Please rescale the listing below, beginning at the line that has "[Suchen] (1132, 34)" and stopping after the listing's last line, and give only those lines. Keep the request lines unchanged, numbers included, and multiply every coordinate in the answers by 1.2, rounding to whole numbers with halves going up.

Some records:
★ ★ ★ ★
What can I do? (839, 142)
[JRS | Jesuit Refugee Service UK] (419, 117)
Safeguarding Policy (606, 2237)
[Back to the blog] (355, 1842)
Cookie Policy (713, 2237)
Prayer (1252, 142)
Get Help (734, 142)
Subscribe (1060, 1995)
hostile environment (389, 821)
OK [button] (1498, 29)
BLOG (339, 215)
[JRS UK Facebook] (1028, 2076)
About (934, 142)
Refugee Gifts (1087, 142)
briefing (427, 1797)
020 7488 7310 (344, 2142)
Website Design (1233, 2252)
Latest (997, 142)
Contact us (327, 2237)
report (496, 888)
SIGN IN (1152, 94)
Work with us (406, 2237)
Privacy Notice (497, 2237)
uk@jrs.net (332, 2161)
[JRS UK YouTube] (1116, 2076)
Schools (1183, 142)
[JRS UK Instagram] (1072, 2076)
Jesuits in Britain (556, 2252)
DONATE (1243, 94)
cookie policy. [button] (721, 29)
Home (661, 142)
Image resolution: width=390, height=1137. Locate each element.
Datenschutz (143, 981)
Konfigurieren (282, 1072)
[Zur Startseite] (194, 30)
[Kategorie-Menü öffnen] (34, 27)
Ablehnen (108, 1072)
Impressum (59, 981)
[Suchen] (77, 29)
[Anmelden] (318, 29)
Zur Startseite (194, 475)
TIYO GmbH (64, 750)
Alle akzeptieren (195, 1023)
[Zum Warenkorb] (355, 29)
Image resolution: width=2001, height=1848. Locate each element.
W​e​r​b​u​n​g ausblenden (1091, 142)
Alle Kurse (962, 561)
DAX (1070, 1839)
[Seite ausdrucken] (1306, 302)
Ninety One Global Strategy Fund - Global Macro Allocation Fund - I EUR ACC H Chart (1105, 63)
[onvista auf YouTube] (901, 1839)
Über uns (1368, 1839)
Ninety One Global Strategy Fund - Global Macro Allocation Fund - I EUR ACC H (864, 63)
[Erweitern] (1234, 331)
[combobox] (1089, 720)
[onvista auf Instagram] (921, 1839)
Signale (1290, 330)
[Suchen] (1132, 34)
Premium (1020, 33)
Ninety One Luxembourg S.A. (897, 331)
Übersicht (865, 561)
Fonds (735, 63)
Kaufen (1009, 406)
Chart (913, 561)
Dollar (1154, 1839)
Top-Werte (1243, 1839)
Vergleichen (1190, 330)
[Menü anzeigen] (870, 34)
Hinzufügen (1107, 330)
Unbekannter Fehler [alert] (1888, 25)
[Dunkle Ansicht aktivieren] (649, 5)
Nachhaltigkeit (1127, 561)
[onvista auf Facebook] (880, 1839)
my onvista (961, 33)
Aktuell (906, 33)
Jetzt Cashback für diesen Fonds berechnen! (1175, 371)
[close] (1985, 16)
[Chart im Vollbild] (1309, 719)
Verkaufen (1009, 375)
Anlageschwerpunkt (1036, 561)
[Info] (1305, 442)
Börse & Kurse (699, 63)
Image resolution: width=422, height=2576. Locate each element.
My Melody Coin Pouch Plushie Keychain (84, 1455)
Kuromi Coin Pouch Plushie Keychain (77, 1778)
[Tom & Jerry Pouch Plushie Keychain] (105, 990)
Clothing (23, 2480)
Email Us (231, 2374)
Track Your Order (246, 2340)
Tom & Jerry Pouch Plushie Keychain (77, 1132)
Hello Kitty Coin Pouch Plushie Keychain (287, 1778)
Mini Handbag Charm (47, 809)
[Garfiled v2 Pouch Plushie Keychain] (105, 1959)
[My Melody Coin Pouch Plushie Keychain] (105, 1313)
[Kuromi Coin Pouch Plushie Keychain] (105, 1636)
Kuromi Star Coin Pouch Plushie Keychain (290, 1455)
★ ★ ★ ★
→ Reply to the exercise:
[Suchen] (1358, 41)
Premium (1224, 40)
Ninety One Luxembourg S.A. (1076, 397)
Übersicht (1038, 673)
Fonds (882, 76)
Kaufen (1211, 487)
Chart (1096, 673)
Dollar (1385, 2207)
Top-Werte (1492, 2207)
Vergleichen (1428, 396)
[Menü anzeigen] (1044, 41)
Hinzufügen (1328, 396)
Unbekannter Fehler [alert] (2266, 30)
[Dunkle Ansicht aktivieren] (779, 6)
Nachhaltigkeit (1352, 673)
[onvista auf Facebook] (1056, 2207)
my onvista (1153, 40)
Aktuell (1087, 40)
Jetzt Cashback für diesen Fonds berechnen! (1410, 445)
[close] (2382, 19)
[Chart im Vollbild] (1571, 863)
Verkaufen (1211, 450)
Anlageschwerpunkt (1243, 673)
[Info] (1566, 530)
Börse & Kurse (839, 76)
Image resolution: width=422, height=2576. Locate each element.
My Melody Coin Pouch Plushie Keychain (101, 1746)
Kuromi Coin Pouch Plushie Keychain (92, 2134)
[Tom & Jerry Pouch Plushie Keychain] (126, 1188)
Clothing (28, 2976)
Email Us (277, 2849)
Track Your Order (295, 2808)
Tom & Jerry Pouch Plushie Keychain (92, 1358)
Hello Kitty Coin Pouch Plushie Keychain (344, 2134)
Mini Handbag Charm (56, 971)
[Garfiled v2 Pouch Plushie Keychain] (126, 2351)
[My Melody Coin Pouch Plushie Keychain] (126, 1576)
[Kuromi Coin Pouch Plushie Keychain] (126, 1963)
Kuromi Star Coin Pouch Plushie Keychain (348, 1746)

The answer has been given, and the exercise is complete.